Court Allows Investors’ Claims to Proceed Based on Defendant’s Statement That Trade Secret Claim Was “Without Merit” | Faegre Drinker Biddle & Reath LLP
At a Glance
- In 2022, the trade secret case Appian v. Pegasystem made headlines when a jury awarded software company Appian more than $2 billion in damages for its competitor Pega’s willful and malicious misappropriation of its trade secrets.
- In July 2023, the court in the securities fraud case City of Fort Lauderdale Police & Firefighters’ Retirement Systems v. Pegasystems found that Pega’s statement in SEC filings that the Appian claims were “without merit” was an actionable statement of opinion, and allowed claims against Pega and its CEO to proceed.
- In addition, Pega’s SEC filings referred to a code of conduct in which it promised it would “never use illegal or questionable means to acquire a competitor’s trade secrets.” The court characterized this as a false promise, and held that it also was an actionable misrepresentation.
The Trade Secret Litigation: Appian v. Pegasystem
The trade secret case Appian v. Pegasystem made headlines in 2022 when a jury awarded software company Appian more than $2 billion in damages for its competitor Pega’s willful and malicious misappropriation of its trade secrets. Appian Corp. v. Pegasystem Inc., et al., Civ. No. 2020-07-216 (Circuit Court of Fairfax County, Virginia). Among other misconduct, Pega hired a contractor to obtain and share Appian’s confidential information and had its employees — whom it called “spies” — create fake companies to pose as Appian customers.
A Virginia jury awarded Appian over $2 billion in damages from Pega. The judge denied Pega’s motion to set aside the verdict, and awarded Appian all $23.6 million of its attorneys’ fees, plus postjudgement interest of approximately $112 million per year.
The Securities Fraud Case: City of Fort Lauderdale Police & Firefighters’ Retirement Systems v. Pegasystems
New litigation in the District of Massachusetts focuses on Pega’s alleged false statements and misrepresentations to its investors in connection with the trade secret litigation. It is a securities fraud case, brought on behalf of a putative class of investors who held Pega stock during the relevant time period. City of Fort Lauderdale Police & Firefighters’ Ret. Sys. v. Pegasystems Inc., Civ. No. 22-11220-WGY (D. Mass. July 24, 2023).
The complaint alleged that Pega made no mention of the litigation in its Security and Exchange Commission (SEC) filings until more than a year and a half after the case was filed. Then, days after Appian amended its complaint to increase its damages claims from $90 million to $3 billion, Pega filed a Form 10-K with the SEC stating that Appian’s claims were “without merit.” Pega’s share price fell the next day. When the jury awarded over $2 billion in damages, Pega’s share price fell again.
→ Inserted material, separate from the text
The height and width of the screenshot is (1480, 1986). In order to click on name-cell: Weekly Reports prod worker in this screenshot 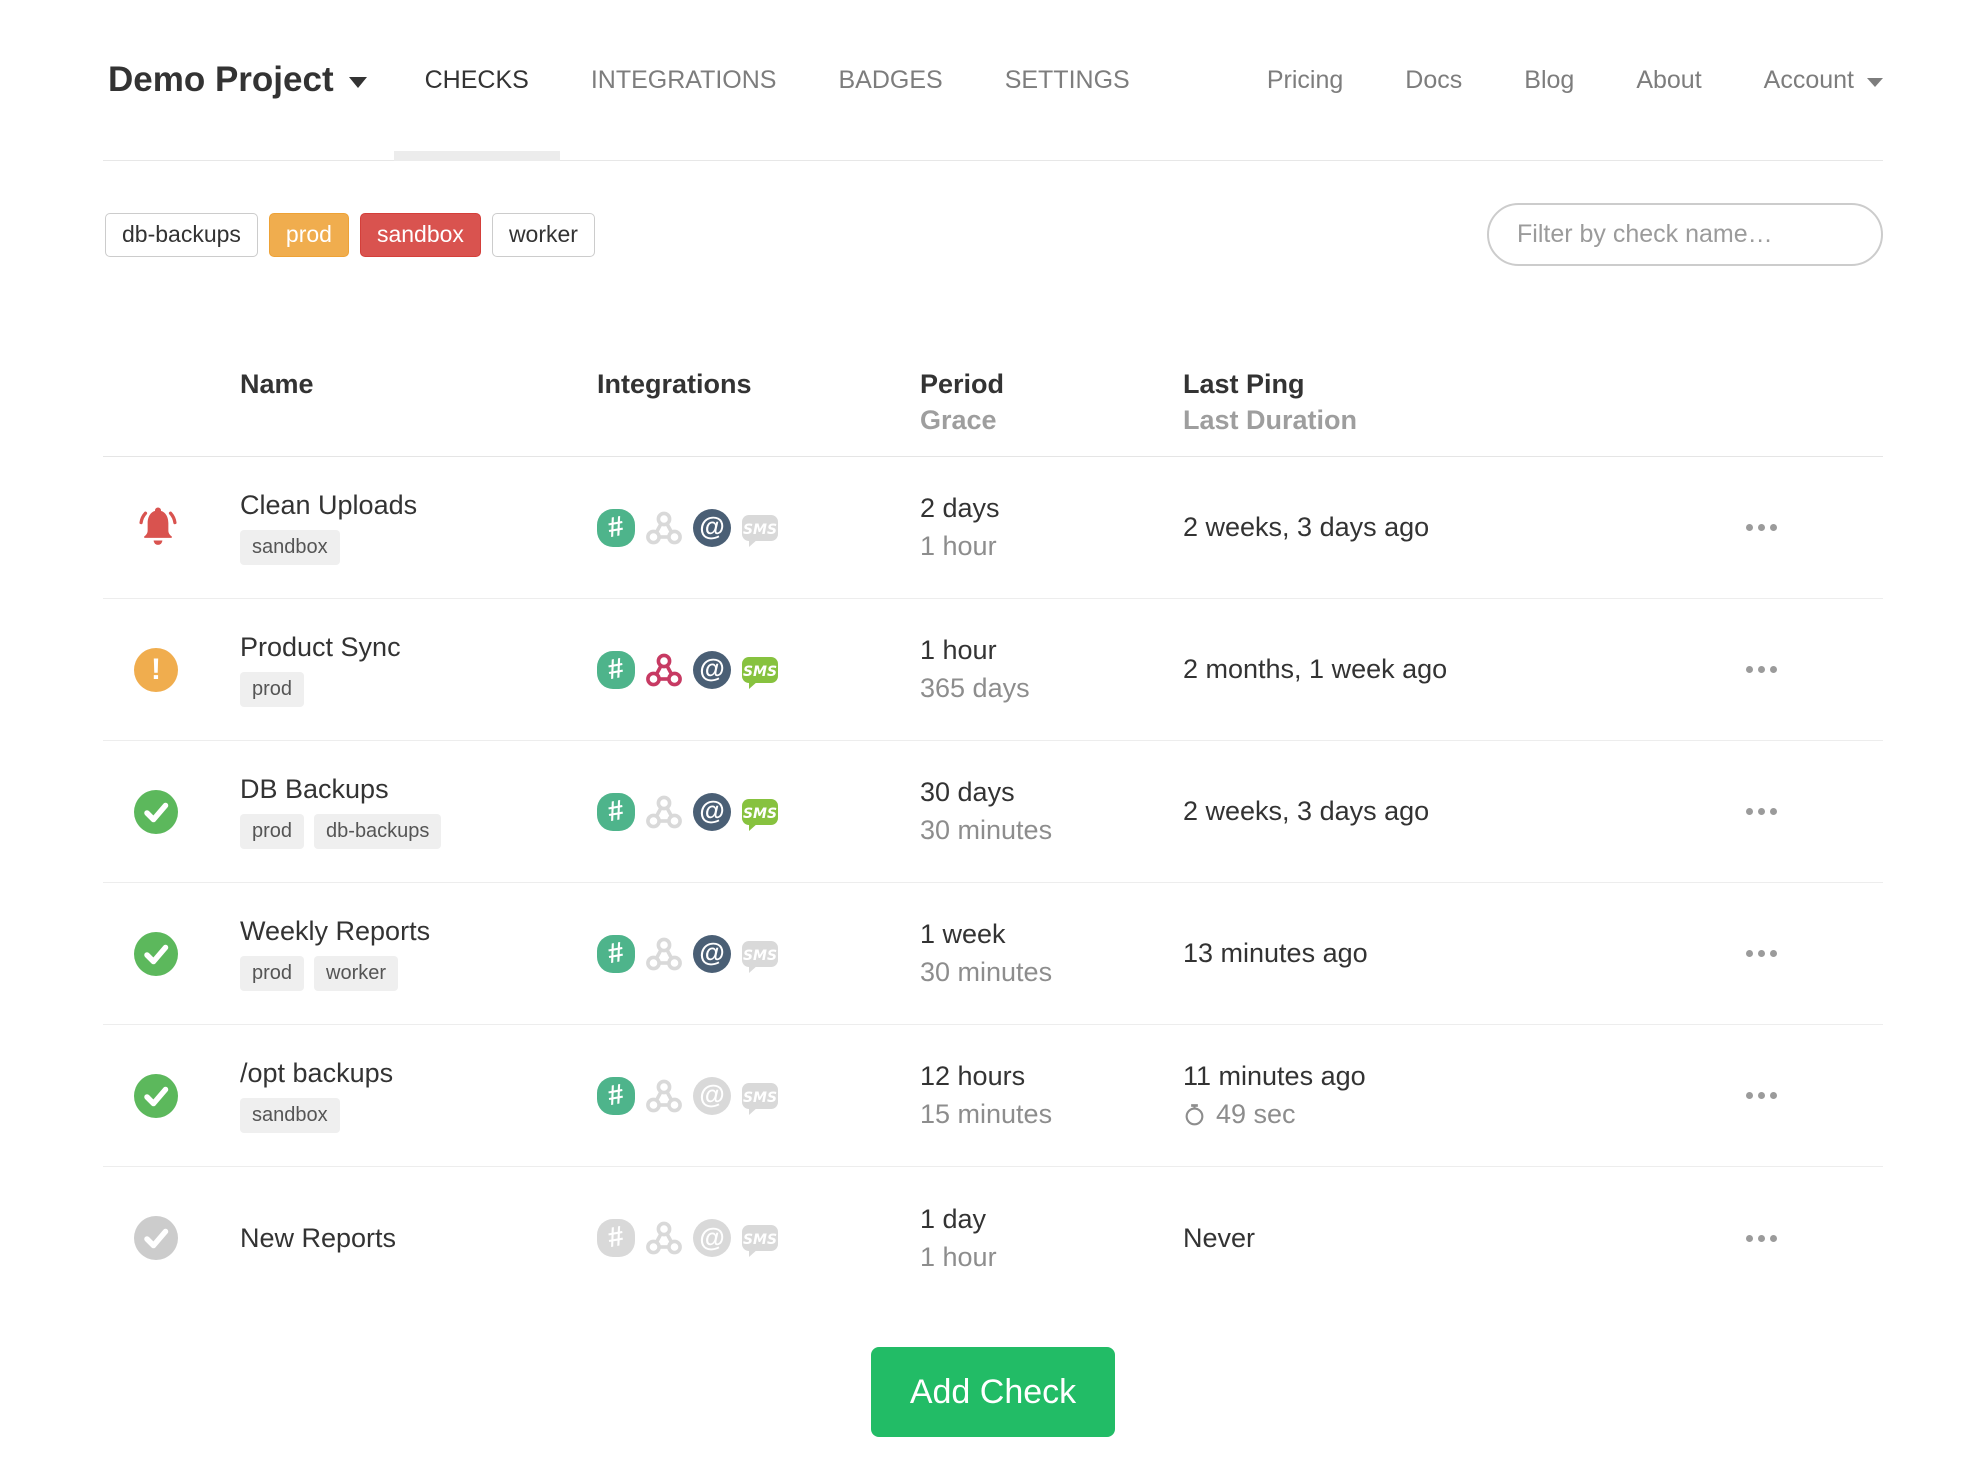, I will do `click(418, 954)`.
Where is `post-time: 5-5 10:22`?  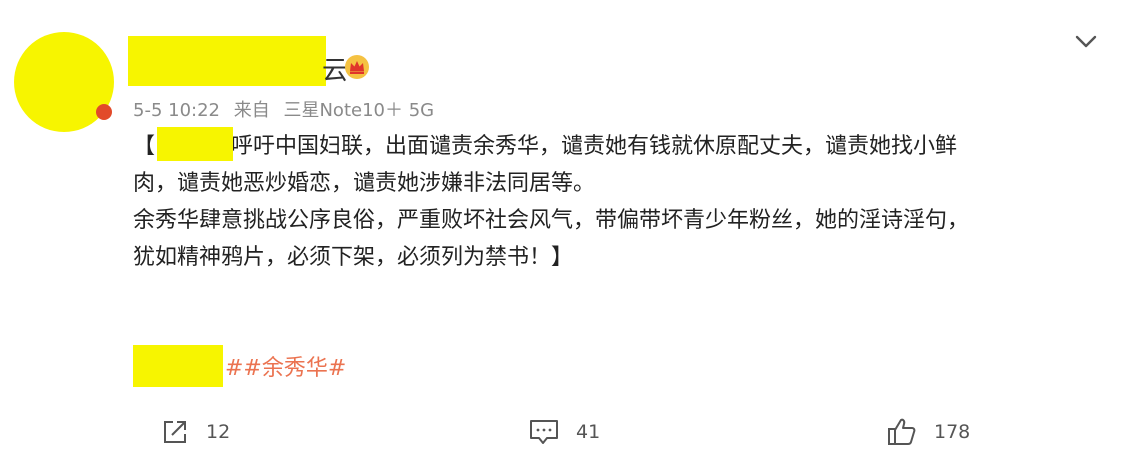
post-time: 5-5 10:22 is located at coordinates (176, 110).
In denying Pega’s motion to dismiss, the court found that Pega’s statement that the claims were “without merit” was an actionable statement of opinion. It explained that Pega had “categorically denied that Appian’s claims had any merit — despite possessing substantial information about the viability of those claims.” Thus, Pega’s statement in its SEC filings did not “fairly align” with its knowledge.
In addition, Pega’s SEC filings during the litigation referred to a code of conduct in which it promised that it would “never use illegal or questionable means to acquire a competitor’s trade secrets.” While the SEC filings did not themselves contain the code of conduct, they assured investors that Pega had adopted one and cited its location on Pega’s website.
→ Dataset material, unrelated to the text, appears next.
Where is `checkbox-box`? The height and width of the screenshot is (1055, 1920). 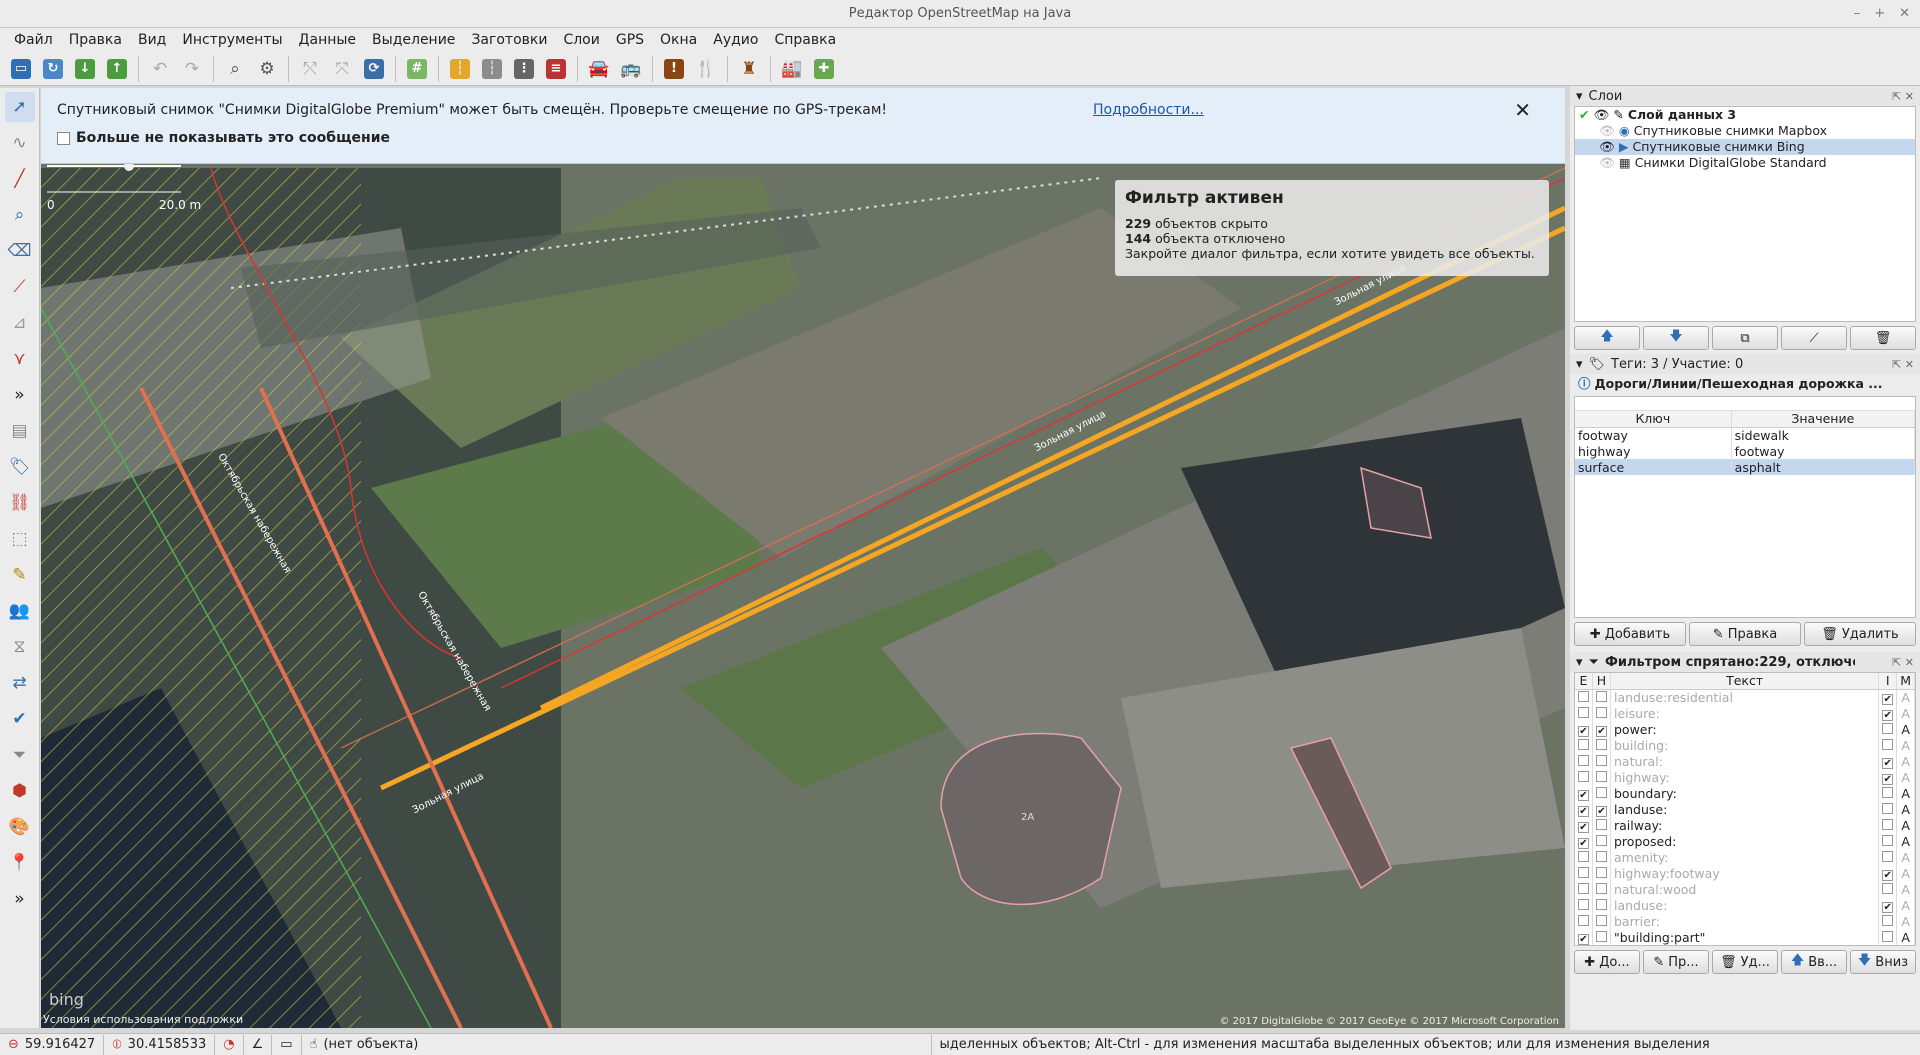 checkbox-box is located at coordinates (64, 138).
The court characterized this as a false promise not to misappropriate trade secrets and held that it was also an actionable misrepresentation.
Ultimately, the court allowed claims against Pega and its CEO to proceed. The complaint detailed the CEO’s active participation in and knowledge of Pega’s misappropriation, including his attendance at an early meeting where the government contractor presented confidential Appian information, and his role in directing Pega’s misconduct. The court held that this created the necessary “strong inference” that he was aware of Pega’s misappropriation, and therefore that he knew or was reckless in not knowing that Pega’s statements posed a substantial danger of misleading investors. (The court dismissed without prejudice claims against Pega’s CFO, because the complaint did not describe him as having been personally involved.)
Key Takeaways
Publicly traded companies should carefully consider any disclosures made to investors regarding pending litigation, including trade secret litigation, to ensure that they are complying with their disclosure obligations.
As the court explained, “[a]n issuer may legitimately oppose a claim against it, even when it possesses subjective knowledge that the facts underlying the claims against it are true. When it decides to do so, however, it must do so with exceptional care, so as not to mislead investors.”
In addition, companies should carefully consider any additional materials such as codes of conduct or other policy statements that are referenced in investor materials.